-- PROVIDED PASSAGE --
Are You Mothballing Or Experimenting?

Which commercial endeavours will emerge healthy out the other side of the coronavirus pandemic?

FT columnist Pitila Clark suggests those that shut-up shop will struggle once we have the great reopening. Whereas those that have been a touch DIY, given something a bit different a go, will likely flourish more.

She is not alone in this thinking. See also author and management observer Margaret Heffernan for instance. Her recommendations to seek new ‘partnerships’ all over the place are seminal. With this additional fascinating paragraph as cited by the FT’s Andrew Hill;

In future, Ms Heffernan says bosses will have to draw on the skills of three groups:
artists, who “keep moving and recognise that they often fail”;
activists, “comfortable enough with uncertainty not to promise certainty where there is none”;
and doctors, “driven by a passion at least to do no harm and at best to search for cures”.

Pitila Clark is intrigued by how bars, pubs, restaurants and cafes have behaved throughout the pandemic lockdowns.

With the not unreasonable suggestion that such behaviour is mirrored in the more commercial, b2b realm. The one we solution sellers inhabit.

If you mothball, which pretty much means doing only what you did before at tiny scale or even none, then how can you truly expect to ‘bounce back’ when the corona fog lifts?

-- REQUIRED ACTIONS --
• 1. Answer these about the passage on mothballing and experimenting:
(a) According to Pitila Clark, which businesses will struggle once the great reopening comes?
(b) Who cited the paragraph from Margaret Heffernan?
(c) Which kinds of businesses has Pitila Clark watched during the lockdowns?
• 2. Resume the passage on mothballing and experimenting from its final sentence.

-- ENTRIES PROVIDED --
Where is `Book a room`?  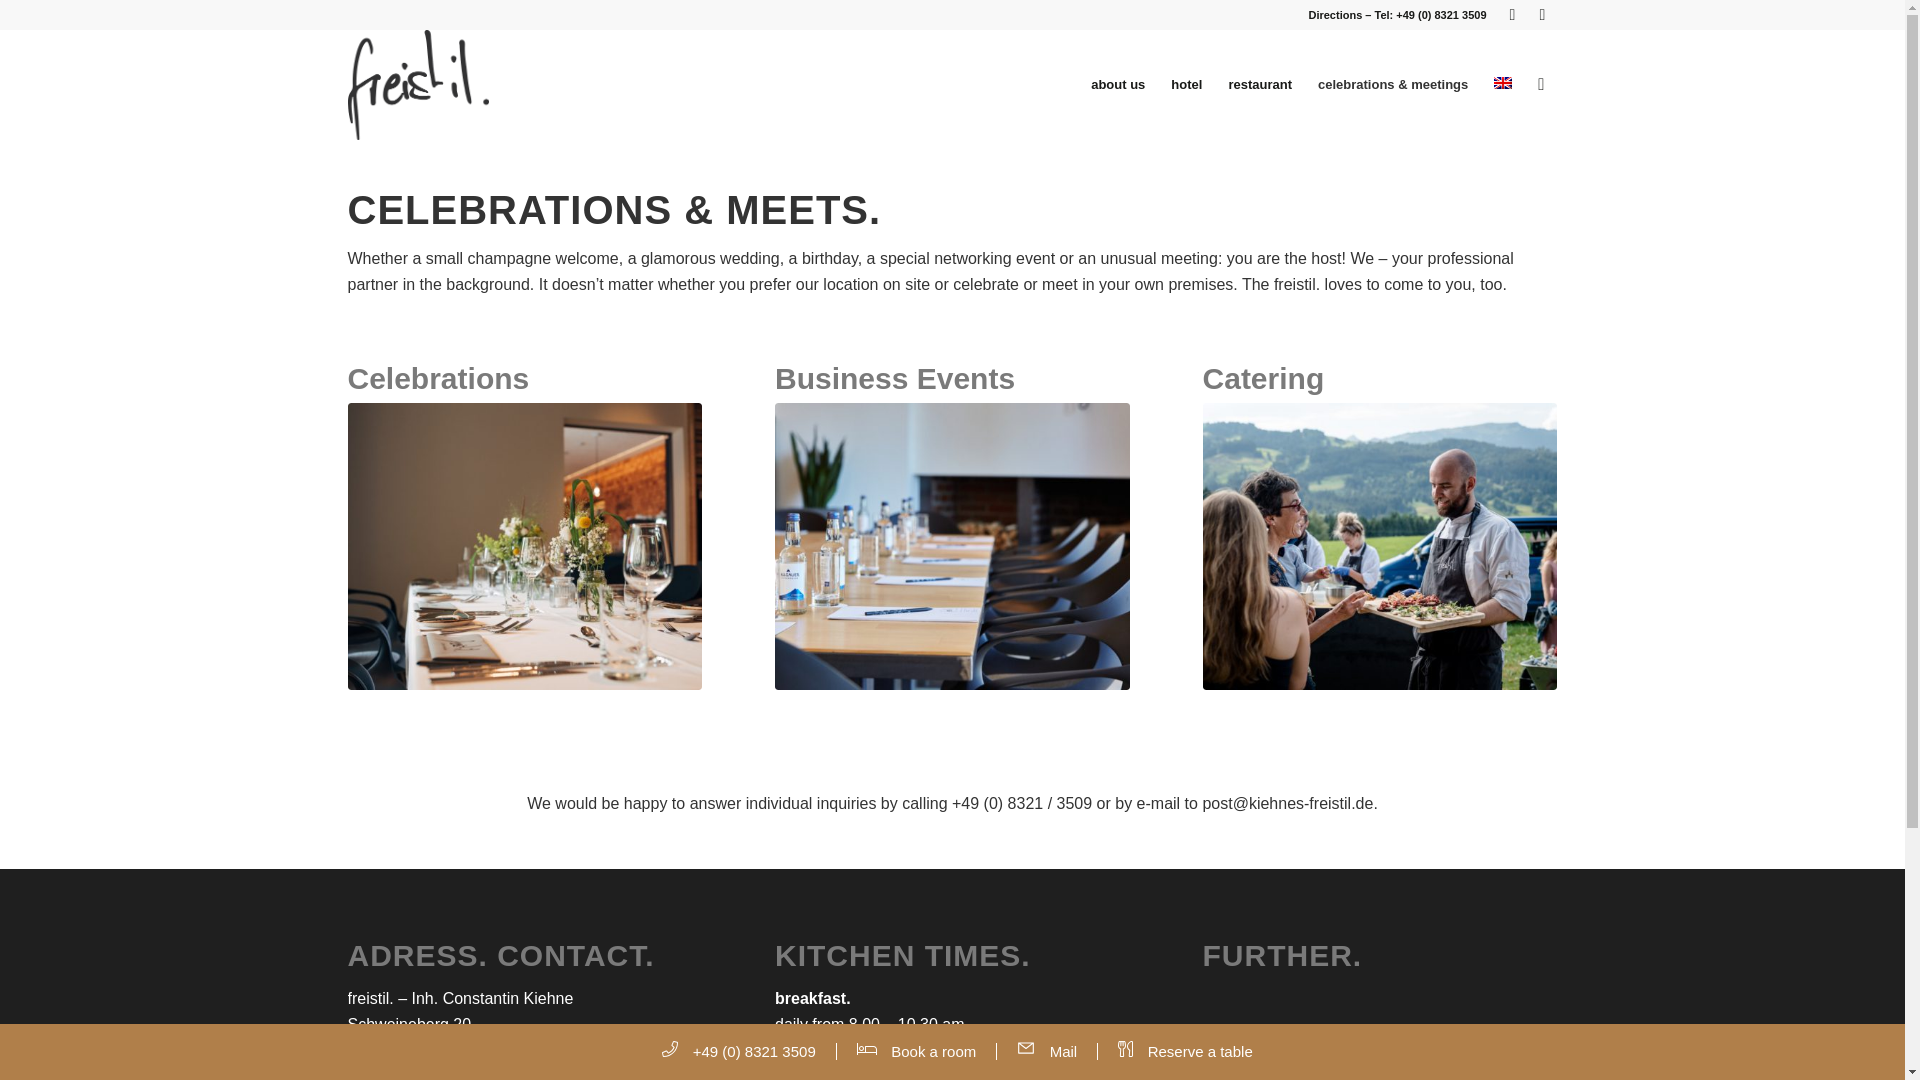
Book a room is located at coordinates (928, 1051).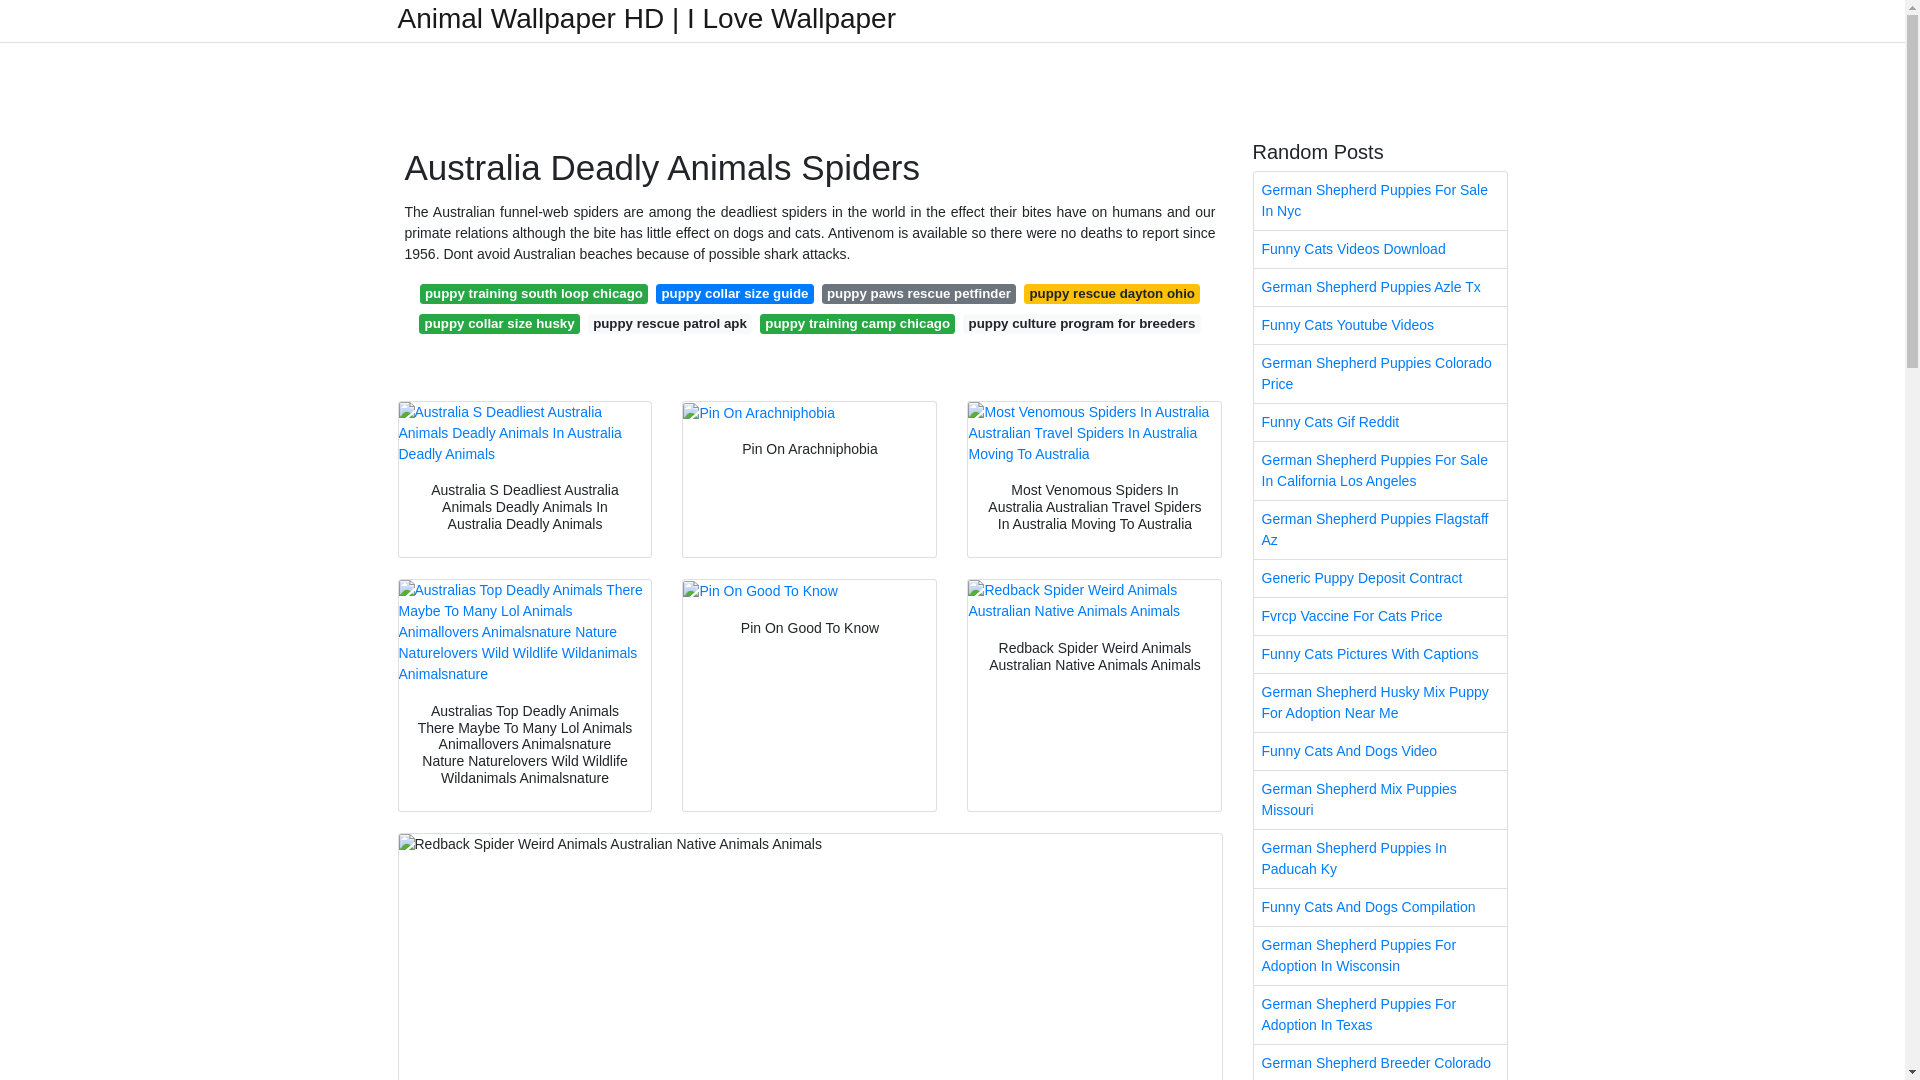  What do you see at coordinates (1380, 286) in the screenshot?
I see `German Shepherd Puppies Azle Tx` at bounding box center [1380, 286].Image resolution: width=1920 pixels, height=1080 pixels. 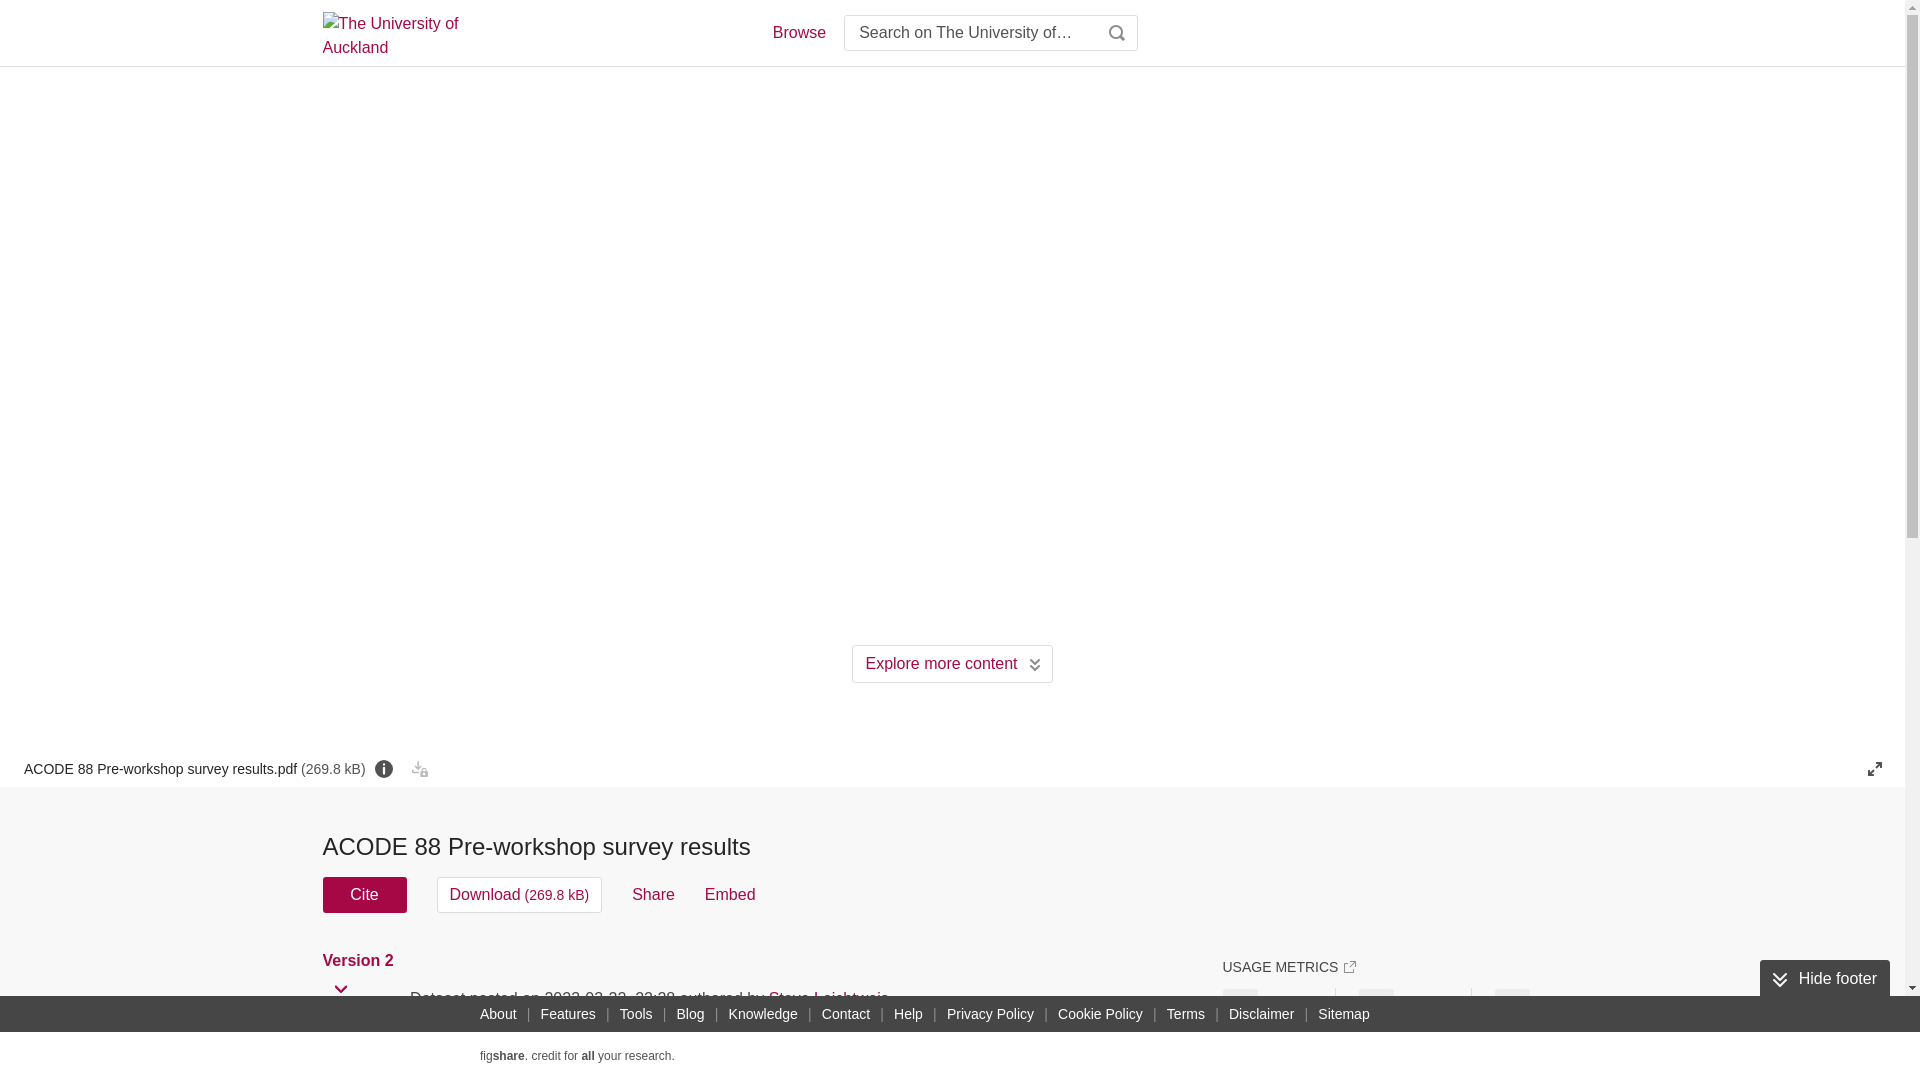 I want to click on About, so click(x=498, y=1014).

-- TASK RESPONSES --
• 1.
(a) Those that shut up shop.
(b) The FT's Andrew Hill.
(c) Bars, pubs, restaurants and cafes.

• 2.
The easy answer is, that you cannot.

Rather think of all those hospitality venues that have tried something. She lists eateries turning into butchers, bakers and grocers, bistros launching wine subscription delivery, pubs now offering click-and-collect soup, new takeaway menus and mini kegs of beer.

It doesn’t stop there. Consider gyms that see themselves now less as a space to workout, but more hosting a community of healthy lifestyle followers.

All manner of newly crafted home delivery, gift boxing, and online meeting now applying to enterprise barely touched by such up to 2019.

These adaptions – yes, to use the jargon, pivots – underway may not make a fortune, but they are immeasurable in the washing of face and engendering a real platform for reconfigured longterm viability.

As The Economist added;

“…as covid-19 recedes, the firms which did transform their activities will retain and build on their new ways of doing things.”

The opposite of mothball here is to experiment.

Solution sellers must master the video call.

A given now.

But there’s so much more beyond the mere virtual, visual presence.

How we set these meets up. How we present ourselves on them. How we pitch our case in them.

Not to mention the raft of associated activities that must now also be taken online.

From discovery to delivery.

As is the case with a new way of working, there will be many falls.

Here’s a line from my book, Video Calls That Sell: 52 Ways To Get What You Want From Virtual Meetings;

As ‘change’ guru John Kotter drily notes; careful when you explore new ways of working, not everything will work perfectly the first time.

Time to get cracking, and keep on with the crack.